Lagarde: IMF should focus on employment

@CNNMoney July 6, 2011: 11:34 AM ET
Lagarde says IMF should focus more on employment

Christine Lagarde, shown right in this 2010 photo, replaced Dominique Strauss-Kahn as managing director of the International Monetary Fund.

NEW YORK (CNNMoney) -- Christine Lagarde, recently chosen as the new managing director of the International Monetary Fund, said that employment will be her key focus, even more than the fiscal deficits that have swamped the world economy.

"We cannot be only driven by the hope to reduce fiscal deficits," she said Wednesday in Washington, where the IMF is based. "The issue of employment is a critical one."

Lagarde, a former French finance minister who attended school in the United States during the early 1970s, was named to a five-year term as the new managing director of the IMF on June 28. She is the first woman to lead the organization.

The appearance was her first since assuming her new role on Tuesday.

Her predecessor, Dominique Strauss-Kahn, stepped down while incarcerated in a New York City jail, after his arrest on charges of sexual violence.

Lagarde praised the work of her predecessor, without discussing the details of his case. A former lawyer, she urged the media to respect the presumption of innocence.

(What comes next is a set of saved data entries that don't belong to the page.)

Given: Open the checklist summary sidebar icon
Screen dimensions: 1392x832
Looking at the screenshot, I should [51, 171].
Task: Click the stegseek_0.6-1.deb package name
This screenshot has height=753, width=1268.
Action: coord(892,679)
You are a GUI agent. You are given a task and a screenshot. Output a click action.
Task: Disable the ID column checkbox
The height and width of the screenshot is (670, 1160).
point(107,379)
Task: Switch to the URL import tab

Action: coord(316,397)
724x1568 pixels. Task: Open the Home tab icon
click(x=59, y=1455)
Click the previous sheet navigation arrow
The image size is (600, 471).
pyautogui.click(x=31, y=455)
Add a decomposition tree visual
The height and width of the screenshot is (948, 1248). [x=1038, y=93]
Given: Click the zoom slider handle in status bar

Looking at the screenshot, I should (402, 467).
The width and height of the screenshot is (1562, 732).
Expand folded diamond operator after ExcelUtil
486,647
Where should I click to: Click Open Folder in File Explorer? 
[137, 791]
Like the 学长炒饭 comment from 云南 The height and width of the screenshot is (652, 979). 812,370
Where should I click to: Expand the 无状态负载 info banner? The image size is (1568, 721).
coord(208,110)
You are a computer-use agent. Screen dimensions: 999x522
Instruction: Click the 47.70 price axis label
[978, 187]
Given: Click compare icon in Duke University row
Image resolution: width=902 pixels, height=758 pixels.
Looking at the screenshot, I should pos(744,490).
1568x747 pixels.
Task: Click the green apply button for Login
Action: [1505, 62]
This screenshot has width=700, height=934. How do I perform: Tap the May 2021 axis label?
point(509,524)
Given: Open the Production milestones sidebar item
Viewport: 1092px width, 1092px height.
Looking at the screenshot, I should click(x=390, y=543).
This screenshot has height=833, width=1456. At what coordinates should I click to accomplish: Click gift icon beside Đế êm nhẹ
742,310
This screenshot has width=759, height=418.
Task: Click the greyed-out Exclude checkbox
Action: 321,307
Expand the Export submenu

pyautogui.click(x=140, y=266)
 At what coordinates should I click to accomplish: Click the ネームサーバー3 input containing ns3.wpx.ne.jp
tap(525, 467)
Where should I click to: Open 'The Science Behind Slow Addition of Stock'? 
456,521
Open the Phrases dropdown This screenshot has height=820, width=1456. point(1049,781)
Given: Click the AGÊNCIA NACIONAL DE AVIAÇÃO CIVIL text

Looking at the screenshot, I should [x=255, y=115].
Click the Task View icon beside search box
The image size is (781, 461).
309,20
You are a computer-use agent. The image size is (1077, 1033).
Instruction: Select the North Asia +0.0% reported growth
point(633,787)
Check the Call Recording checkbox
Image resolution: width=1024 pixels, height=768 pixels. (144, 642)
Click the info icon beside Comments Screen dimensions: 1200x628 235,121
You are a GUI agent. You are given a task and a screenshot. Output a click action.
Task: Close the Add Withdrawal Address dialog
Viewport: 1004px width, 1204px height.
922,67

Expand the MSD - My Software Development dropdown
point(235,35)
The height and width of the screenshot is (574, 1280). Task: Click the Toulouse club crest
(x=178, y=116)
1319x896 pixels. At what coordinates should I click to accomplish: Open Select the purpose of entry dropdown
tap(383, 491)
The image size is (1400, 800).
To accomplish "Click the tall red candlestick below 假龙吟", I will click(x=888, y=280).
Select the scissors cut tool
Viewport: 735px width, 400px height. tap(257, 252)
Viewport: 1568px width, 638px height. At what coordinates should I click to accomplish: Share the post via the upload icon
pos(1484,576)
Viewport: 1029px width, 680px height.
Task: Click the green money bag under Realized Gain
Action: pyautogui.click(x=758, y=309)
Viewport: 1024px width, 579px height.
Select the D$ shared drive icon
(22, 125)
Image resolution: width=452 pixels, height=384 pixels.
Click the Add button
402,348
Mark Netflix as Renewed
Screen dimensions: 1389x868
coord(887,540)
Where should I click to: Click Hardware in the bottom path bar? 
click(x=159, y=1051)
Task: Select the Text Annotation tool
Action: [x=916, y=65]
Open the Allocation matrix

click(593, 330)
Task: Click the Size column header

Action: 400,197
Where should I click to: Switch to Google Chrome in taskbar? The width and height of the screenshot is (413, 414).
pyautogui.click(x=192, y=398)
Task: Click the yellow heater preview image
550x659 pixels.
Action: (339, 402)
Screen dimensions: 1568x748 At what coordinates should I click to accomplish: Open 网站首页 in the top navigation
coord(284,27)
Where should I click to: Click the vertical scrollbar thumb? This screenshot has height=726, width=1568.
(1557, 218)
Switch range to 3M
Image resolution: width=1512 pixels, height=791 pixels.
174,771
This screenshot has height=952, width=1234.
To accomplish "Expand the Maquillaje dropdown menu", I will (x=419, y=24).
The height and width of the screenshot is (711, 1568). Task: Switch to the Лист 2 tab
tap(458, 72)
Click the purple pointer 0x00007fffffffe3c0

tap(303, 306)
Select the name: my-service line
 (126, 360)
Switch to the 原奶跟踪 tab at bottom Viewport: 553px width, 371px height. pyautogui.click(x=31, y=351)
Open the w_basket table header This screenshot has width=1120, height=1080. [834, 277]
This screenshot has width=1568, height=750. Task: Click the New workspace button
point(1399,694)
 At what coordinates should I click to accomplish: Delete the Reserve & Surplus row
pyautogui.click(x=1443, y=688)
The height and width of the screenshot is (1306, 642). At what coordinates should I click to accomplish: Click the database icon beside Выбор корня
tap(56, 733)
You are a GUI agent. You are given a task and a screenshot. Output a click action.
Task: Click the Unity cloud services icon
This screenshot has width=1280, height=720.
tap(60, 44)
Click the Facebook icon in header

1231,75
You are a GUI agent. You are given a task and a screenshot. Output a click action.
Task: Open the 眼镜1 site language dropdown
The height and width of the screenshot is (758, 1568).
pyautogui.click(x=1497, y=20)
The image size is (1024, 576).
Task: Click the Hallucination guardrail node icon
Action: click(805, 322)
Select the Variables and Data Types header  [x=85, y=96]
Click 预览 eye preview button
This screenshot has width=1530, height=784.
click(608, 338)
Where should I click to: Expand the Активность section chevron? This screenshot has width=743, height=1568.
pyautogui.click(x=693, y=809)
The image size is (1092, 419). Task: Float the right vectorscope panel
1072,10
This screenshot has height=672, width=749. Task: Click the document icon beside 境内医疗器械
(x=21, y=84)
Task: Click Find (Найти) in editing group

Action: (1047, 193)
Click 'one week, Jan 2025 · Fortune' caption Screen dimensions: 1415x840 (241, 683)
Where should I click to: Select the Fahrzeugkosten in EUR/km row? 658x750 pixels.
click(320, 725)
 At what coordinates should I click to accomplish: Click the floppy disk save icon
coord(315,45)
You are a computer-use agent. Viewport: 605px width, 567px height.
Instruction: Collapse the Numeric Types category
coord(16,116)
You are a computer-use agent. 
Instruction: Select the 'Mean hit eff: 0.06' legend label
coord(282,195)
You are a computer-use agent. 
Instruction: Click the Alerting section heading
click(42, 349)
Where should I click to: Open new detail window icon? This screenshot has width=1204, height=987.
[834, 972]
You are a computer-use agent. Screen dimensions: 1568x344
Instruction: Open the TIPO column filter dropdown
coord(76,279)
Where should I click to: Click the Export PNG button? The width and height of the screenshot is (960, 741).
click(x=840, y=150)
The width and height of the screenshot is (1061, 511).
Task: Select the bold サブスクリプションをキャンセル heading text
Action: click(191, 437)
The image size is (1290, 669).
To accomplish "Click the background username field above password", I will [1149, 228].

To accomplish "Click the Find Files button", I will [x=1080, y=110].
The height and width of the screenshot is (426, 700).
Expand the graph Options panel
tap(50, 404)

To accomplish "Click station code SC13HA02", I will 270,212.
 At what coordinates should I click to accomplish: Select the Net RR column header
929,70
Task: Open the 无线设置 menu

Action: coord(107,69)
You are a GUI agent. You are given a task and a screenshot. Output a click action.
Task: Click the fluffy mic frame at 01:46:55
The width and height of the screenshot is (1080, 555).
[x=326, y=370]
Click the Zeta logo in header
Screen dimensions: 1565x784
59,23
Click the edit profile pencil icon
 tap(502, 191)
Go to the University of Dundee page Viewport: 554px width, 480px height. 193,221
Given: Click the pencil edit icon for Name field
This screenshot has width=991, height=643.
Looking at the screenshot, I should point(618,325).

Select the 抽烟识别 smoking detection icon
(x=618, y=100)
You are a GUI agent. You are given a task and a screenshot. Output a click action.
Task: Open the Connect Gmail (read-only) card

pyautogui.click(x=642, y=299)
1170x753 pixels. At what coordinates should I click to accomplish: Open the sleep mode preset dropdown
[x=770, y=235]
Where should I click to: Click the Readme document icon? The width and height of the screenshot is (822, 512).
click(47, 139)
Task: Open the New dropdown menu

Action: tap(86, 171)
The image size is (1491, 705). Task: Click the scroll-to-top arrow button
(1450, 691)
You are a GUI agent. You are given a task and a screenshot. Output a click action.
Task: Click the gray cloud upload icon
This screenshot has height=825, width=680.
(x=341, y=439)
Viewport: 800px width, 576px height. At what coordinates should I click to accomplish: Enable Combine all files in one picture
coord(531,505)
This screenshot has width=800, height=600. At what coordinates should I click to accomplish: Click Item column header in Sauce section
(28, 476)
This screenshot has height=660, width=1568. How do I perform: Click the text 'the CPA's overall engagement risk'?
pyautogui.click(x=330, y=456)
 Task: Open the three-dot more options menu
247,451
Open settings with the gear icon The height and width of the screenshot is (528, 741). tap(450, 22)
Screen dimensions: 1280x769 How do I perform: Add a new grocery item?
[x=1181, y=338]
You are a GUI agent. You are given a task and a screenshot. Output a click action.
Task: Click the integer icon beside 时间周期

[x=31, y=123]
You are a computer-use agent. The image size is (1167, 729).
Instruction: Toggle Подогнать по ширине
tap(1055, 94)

From her new position, Lagarde said the IMF is "facing a landscape that is in a better shape than it was two years ago," but that the world faces an "uneven recovery." In contrast to the past, she said that emerging markets with strong growth are leading the recovery, while developed markets are experiencing slower growth.

She said the IMF has scheduled a meeting for Friday regarding Greece, which recently won Eurozone approval for the fifth and final tranche of its $156 bailout. She would not reveal details of the upcoming meeting, except to say that the "ultimate purpose that we all pursue" is "to restore the competitiveness" of Greece.

She vowed not be biased toward her native France and dismissed any notions that she might not be qualified for the job.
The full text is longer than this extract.